Description of the task:
Below are records to write out exactly; drop the pictures when you do.

The records:

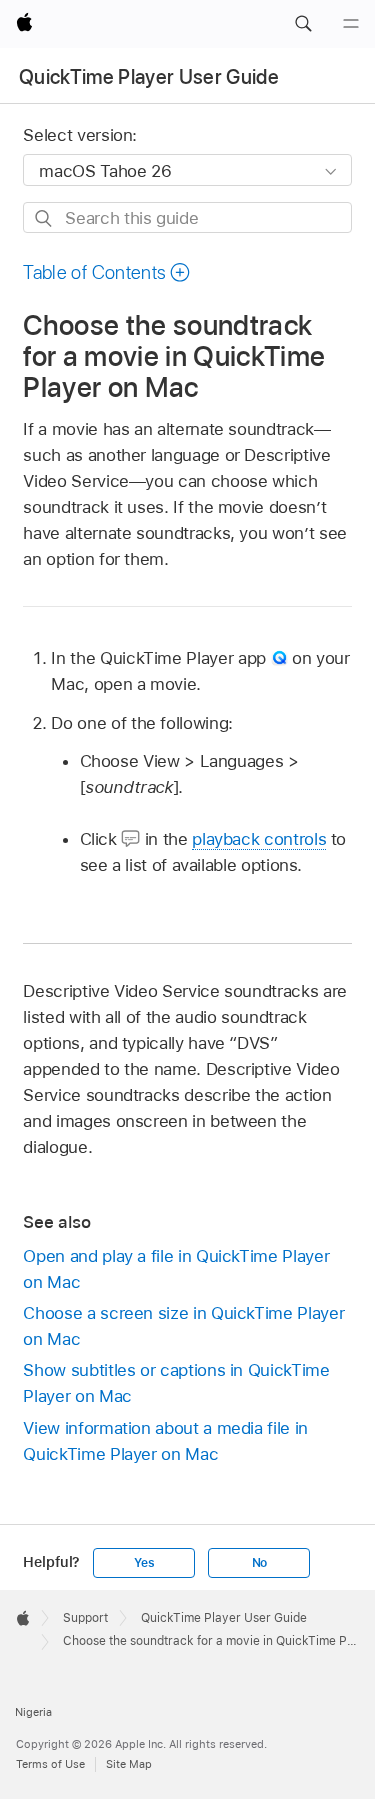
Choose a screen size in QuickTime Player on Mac (183, 1326)
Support (85, 1618)
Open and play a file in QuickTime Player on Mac (176, 1269)
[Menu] (351, 24)
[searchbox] (187, 217)
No (260, 1563)
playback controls (259, 839)
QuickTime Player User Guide (149, 77)
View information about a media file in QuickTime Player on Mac (165, 1441)
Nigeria (33, 1712)
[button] (303, 24)
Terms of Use (50, 1764)
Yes (144, 1563)
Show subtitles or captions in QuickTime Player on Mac (176, 1383)
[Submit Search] (44, 218)
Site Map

Task result:
Choose a screen size in QuickTime Player on Mac (183, 1326)
Support (85, 1618)
Open and play a file in QuickTime Player on Mac (176, 1269)
[Menu] (351, 24)
[searchbox] (187, 217)
No (260, 1563)
playback controls (259, 839)
QuickTime Player User Guide (149, 77)
View information about a media file in QuickTime Player on Mac (165, 1441)
Nigeria (33, 1712)
[button] (303, 24)
Terms of Use (50, 1764)
Yes (144, 1563)
Show subtitles or captions in QuickTime Player on Mac (176, 1383)
[Submit Search] (44, 218)
Site Map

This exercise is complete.